Pourtant on est happé par la présence mortifère et squelettique du frère, un Tahar Rahim impressionnant en junkie avec ses plus de 20kg en moins et un jeu plus immersif que jamais. Les deux rôles féminins ne sont pas en reste, certe moins spectaculaire mais pas moins difficile émotionnellement. On a bien du mal à comprendre où la réalisatrice veut aller avec ce "A" tatoué sur le bras de Alpha, le film est dans sa première partie surtout focalisé sur Alpha comme dans un teen movie qu'on devine bientôt dramatique avec ses luttes intestines à l'école notamment. Mais les flash backs vont prendre de l'importance, le scénario va se montrer sous tous ses prismes avant qu'on décèle ce qui va en fait arriver... ATTENTION SPOILERS !... le tatouage s'avère en fait un prétexte, révélateur d'un trauma passé profond il y a dix ans, le fond de l'histoire est donc surtout l'amour entre un frère et une soeur et surtout les dommages tragiques autour de la dépendance... FIN SPOILERS !... Ainsi, le concept du film est le "gisant" comme déclaré par JUlia Ducournau en amont du film, théorie psychanalytique où le traumatisme d'une mort brutale se transmet à un descendant. L'idée est juste passionnante et la réalisatrice-scénariste construit un scénario malin qui laisse le spectateur dans sa quête de compréhension avec ses métaphores ou allégories jusqu'au dénouement final métaphysique. Magnifique idée en prime sur les conséquences du virus, et des effets visuels une fois de plus soignés et justes.
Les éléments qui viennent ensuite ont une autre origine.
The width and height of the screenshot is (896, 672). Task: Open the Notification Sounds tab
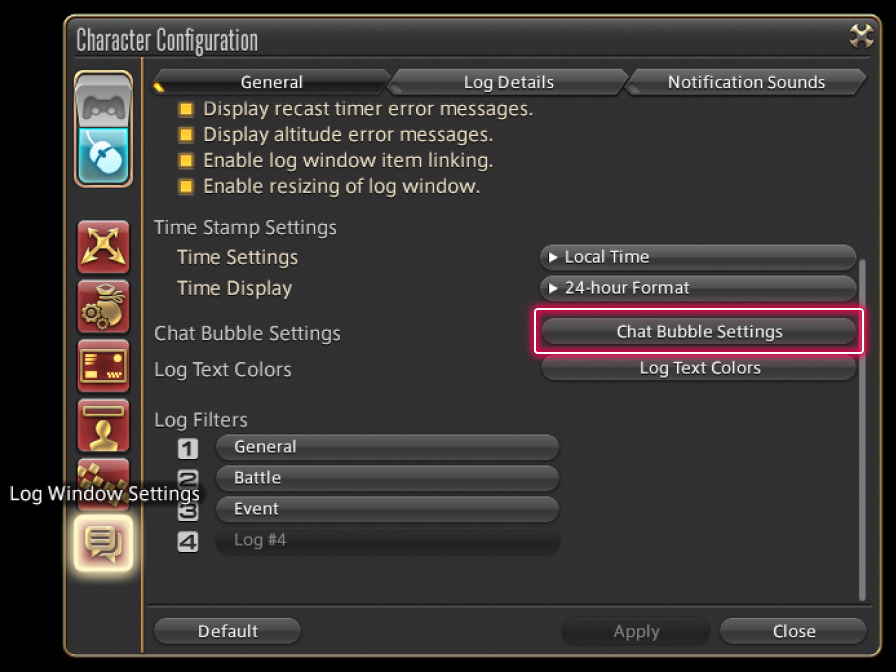[x=746, y=82]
Julia Ducournau est sans conteste la plus grande réalisatrice française, elle confirme encore toute sa créativité et toute son audace, cette fois on chipotera tout de même sur une mère médecin aux réactions trop incohérentes au niveau instinct maternel. Ca reste un excellent film à voir et à conseiller.